Si de nombreux ébénistes ont acquis une solide réputation dans le domaine de la restauration, l’absence d’enseignement spécialisé dans les centres de formation et d’apprentissage pose un réel problème. Celle-ci est d’autant plus accentuée par la raréfaction des maîtres d’apprentissage susceptibles d’accueillir au sein de leurs ateliers des jeunes stagiaires, afin de leur prodiguer les bases d’une culture du mobilier ancien et les savoir-faire spécifiques à la restauration. Sans oublier ce principe que nous rappelle Benoît Marcu : « Le restaurateur n’est pas un créateur. Il doit rester dans l’ombre, se fondre dans l’empreinte du créateur. C’est comme lorsqu’on entre en scène au théâtre : il faut laisser de côté sa personnalité pour endosser son rôle ».

Formations

- L’Institut national du patrimoine (INP) délivre une formation de conservateur-restaurateur du Patrimoine spécialisé dans le mobilier. Durée : cinq ans. L’INP propose également une formation permanente destinée aux professionnels ainsi qu’une préparation à l’habilitation. INP, 2, rue Vivienne, 75002 Paris, tél. 01 44 41 16 41, www.inp.fr - L’école Boulle vient d’ouvrir un atelier délivrant le diplôme des métiers d’art (DMA) « restaurateur de mobiliers anciens ». Durée : deux ans.
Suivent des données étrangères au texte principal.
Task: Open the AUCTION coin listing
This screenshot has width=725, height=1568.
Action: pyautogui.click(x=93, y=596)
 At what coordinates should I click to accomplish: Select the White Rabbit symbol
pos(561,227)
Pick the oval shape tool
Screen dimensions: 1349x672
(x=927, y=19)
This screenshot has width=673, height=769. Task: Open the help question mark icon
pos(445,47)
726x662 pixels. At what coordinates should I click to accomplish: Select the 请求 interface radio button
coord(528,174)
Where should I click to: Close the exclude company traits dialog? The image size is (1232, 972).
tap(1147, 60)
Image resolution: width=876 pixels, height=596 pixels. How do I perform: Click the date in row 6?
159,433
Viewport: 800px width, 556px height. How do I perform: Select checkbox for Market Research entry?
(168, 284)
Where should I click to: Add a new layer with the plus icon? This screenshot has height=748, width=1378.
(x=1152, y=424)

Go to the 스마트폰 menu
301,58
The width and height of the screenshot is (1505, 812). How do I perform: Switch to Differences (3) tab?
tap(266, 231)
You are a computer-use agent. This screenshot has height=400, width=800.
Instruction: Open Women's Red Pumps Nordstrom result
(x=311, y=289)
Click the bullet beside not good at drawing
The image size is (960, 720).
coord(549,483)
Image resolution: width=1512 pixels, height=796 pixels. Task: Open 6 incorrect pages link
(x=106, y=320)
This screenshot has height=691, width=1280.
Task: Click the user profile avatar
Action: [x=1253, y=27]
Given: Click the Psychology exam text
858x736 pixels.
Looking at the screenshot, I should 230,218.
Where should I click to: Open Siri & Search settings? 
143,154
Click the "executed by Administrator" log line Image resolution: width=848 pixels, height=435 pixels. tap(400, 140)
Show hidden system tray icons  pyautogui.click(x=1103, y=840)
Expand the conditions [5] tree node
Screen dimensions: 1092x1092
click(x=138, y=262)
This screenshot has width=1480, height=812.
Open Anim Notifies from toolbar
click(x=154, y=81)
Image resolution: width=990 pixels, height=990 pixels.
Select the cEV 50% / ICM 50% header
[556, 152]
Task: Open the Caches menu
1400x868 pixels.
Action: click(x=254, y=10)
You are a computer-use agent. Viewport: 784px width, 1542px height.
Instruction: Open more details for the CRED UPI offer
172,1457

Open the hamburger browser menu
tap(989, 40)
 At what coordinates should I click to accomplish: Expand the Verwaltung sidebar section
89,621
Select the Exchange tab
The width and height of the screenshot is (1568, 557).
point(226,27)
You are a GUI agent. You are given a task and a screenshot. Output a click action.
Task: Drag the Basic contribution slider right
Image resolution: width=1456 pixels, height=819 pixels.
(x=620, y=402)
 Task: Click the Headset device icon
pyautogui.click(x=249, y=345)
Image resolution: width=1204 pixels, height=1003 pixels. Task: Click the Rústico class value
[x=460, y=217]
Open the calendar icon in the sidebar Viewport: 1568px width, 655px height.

L’école Boulle offre elle aussi une formation continue. École Boulle, 9, rue Pierre Bourdan, 75012 Paris, tél. 01 44 67 69 67, www.ecole-boulle.org Les centres de formations et d’apprentissage spécialisés dans l’ameublement ne dispensent pas de formations spécifiques au métier de restaurateur de mobilier.

A noter

Benoît Marcu présentera son savoir-faire lorsdu Salon du patrimoine,qui aura lieu à Paris,au Carrousel du Louvre, du 9 au 12 novembre.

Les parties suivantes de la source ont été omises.